Demikian sunnah dari Rasulullah dan hal tersebut bukan hal yang wajib. Hikmah dari sunnah ini adalah agar rahmat dan pengampunan Allah Subhanahu Wa Ta’ala mengalir kepada rambut dan kuku dan seluruh anggota badan karena begitu besarnya karunia dan anugerah Allah Subhanahu Wa Ta’ala.
Diantara perkara yang disunnahkan adalah bahwa hewan qurban disunnahkan untuk disembelih sendiri oleh orang yang berqurban. Jika tidak bisa, dapat diwakilkan oleh tukang potong atau orang yang lebih ahli. Diriwayatkan bahwa dari 100 ekor unta milik Rasulullah Shalallahu alaihi wa aalihi wa shahbihi wa salam yang ketika itu beliau berada di tanah suci, 63 ekor unta disembelih sendiri dengan tangan suci Rasulullah Shalallahu alaihi wa aalihi wa shahbihi wa salam. Pekerjaan yang cukup berat tersebut dilakukan sendiri oleh rasulullah dan 27 ekor lainnya dilanjutkan oleh Sayyidina Ali bin Abi Thalib Radhiyallahu ‘Anhu. Kejadian ini menujukan bahwa Rasulullah Shalallahu alaihi wa aalihi wa shahbihi wa salam adalah seseorang yang mempunyai fisik yang kuat, tidak lemah dan penuh semangat. Karena pekerjaan memotong 1 hewan qurban cukup berat, terlebih jika menyembelih 63 ekor qurban. Dan di sinilah kisah yang melegenda, yaitu unta- unta tersebut berebut ingin lebih dahulu disembelih oleh Rasulullah Shalallahu alaihi wa aalihi wa shahbihi wa salam. Hewan-hewan tersebut berebut ingin mendapat keberkahan dan kemuliaan karena disembelih melalui tangan Rasulullah Shalallahu alaihi wa aalihi wa shahbihi wa salam. Sungguh beruntung 63 hewan tersebut, sedangkan 27 sisanya mendapat keberkahan dari Sayyidina Ali bin Abi Thalib Radhiyallahu ‘Anhu yang ditugaskan mewakili Rasulullah Shalallahu alaihi wa aalihi wa shahbihi wa salam. Peristiwa ini memberikan pelajaran dan anjuran agar hewan qurban disembelih sendiri oleh orang yang berqurban dan boleh diwakili jika ia tidak mampu.
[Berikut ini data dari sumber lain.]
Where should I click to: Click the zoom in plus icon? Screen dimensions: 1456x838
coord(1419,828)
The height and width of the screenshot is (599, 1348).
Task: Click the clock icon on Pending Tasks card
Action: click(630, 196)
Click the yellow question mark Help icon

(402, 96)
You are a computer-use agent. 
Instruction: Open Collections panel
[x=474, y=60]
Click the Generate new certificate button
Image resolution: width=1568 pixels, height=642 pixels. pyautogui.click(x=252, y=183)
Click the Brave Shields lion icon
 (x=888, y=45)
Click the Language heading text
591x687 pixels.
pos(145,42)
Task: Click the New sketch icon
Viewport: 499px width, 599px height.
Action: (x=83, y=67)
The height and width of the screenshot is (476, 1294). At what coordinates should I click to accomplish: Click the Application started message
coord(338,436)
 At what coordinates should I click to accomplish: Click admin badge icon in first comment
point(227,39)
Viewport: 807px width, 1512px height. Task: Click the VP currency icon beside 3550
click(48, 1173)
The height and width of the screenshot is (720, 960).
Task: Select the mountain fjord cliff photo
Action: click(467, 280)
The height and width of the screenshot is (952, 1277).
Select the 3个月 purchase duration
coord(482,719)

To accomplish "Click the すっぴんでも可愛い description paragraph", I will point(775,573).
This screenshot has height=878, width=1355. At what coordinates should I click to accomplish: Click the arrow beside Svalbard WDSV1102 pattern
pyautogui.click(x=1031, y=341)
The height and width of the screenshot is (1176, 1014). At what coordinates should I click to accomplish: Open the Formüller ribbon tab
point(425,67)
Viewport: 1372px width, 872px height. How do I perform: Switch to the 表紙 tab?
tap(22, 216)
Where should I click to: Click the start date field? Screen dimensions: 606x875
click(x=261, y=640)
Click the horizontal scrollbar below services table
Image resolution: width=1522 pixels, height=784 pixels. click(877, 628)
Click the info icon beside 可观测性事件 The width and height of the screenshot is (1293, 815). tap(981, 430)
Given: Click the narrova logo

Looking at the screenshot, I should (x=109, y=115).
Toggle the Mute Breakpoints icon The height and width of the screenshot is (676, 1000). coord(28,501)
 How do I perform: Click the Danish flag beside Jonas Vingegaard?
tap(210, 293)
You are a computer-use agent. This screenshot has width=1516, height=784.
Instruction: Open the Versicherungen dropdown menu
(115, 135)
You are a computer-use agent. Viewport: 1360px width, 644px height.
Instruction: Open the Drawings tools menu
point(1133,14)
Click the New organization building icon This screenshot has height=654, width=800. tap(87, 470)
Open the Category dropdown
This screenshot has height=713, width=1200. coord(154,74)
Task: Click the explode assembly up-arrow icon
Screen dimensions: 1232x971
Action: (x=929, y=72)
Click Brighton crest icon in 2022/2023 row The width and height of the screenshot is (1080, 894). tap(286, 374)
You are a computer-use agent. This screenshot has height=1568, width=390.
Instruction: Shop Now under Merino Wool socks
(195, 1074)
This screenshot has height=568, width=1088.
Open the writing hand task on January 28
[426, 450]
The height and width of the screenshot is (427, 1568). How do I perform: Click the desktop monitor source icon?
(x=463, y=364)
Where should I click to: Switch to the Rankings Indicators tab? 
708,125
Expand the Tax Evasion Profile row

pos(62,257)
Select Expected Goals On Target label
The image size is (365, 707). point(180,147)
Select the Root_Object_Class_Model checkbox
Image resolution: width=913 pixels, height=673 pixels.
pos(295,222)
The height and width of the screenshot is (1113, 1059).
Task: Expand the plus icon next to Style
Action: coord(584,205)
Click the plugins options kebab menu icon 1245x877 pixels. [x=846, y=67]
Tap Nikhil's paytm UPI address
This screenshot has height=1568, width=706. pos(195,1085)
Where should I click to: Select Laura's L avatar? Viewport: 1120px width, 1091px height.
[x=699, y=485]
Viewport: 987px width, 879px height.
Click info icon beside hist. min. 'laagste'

Apabila diwakilkan maka dianjurkan bagi orang yang berqurban tersebut agar menyaksikan hewan qurbannya ketika disembelih. Dalam hadits yang diriwayatkan oleh al Imam Al Baihaqi sebagaimana diceritakan oleh Sahabat Abu Said Al Khudriy Radhiyallahu ‘Anhu bahwasanya Rasulullah Shalallahu alaihi wa aalihi wa shahbihi wa salam mengatakan kepada Sayyidatina Fathimah puteri Rasulullah Shalallahu alaihi wa aalihi wa shahbihi wasallam:
Wahai Fathimah bangun kepada udh hiyahmu, saksikanlah qurbanmu, karena sesungguhnya dari sejak pertama tetesan darahnya yang menyentuh bumi seluruh dosa-dosamu sudah diampuni oleh Allah Subhanahu Wa Ta’ala.”
Sungguh nikmat orang yang mampu berudh hiyah. Berqurbanlah bagi orang yang punya kemampuan berqurban dan jangan pelit karena pahalanya sangat besar, keuntungan dunia akhirat, dan terjaga dari musibah. Dalam hadits disebutkan:

عظموا ضحاياكم فإنها على الصراط مطاياكم

Besarkan qurban kalian karena sesungguhnya qurban kalian itu di atas sirath (jembatan yang dibentangkan Allah diatas api neraka) adalah tunggangan kalian”.